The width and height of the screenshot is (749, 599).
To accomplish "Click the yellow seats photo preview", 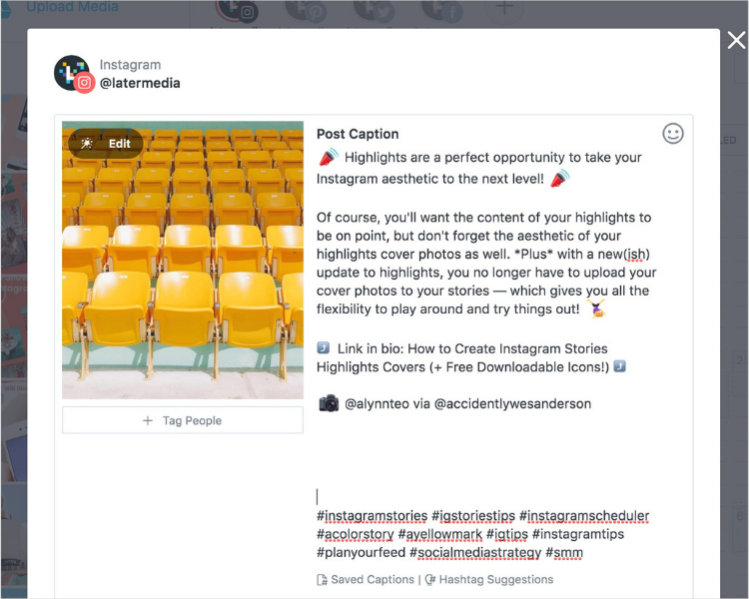I will (x=183, y=260).
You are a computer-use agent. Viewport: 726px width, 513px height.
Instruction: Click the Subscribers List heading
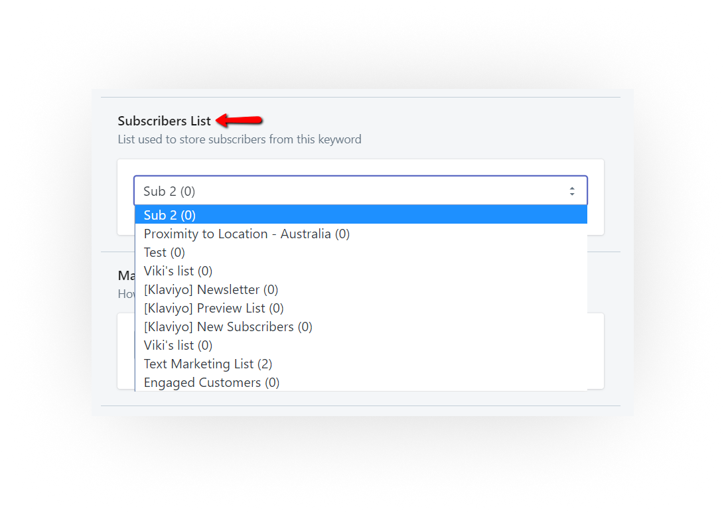click(x=164, y=121)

## Work required
Find each line above that contains "width", and copy those lines.

## Answer section
The width and height of the screenshot is (749, 599).
You are a computer-use agent. Viewport: 726px width, 513px height.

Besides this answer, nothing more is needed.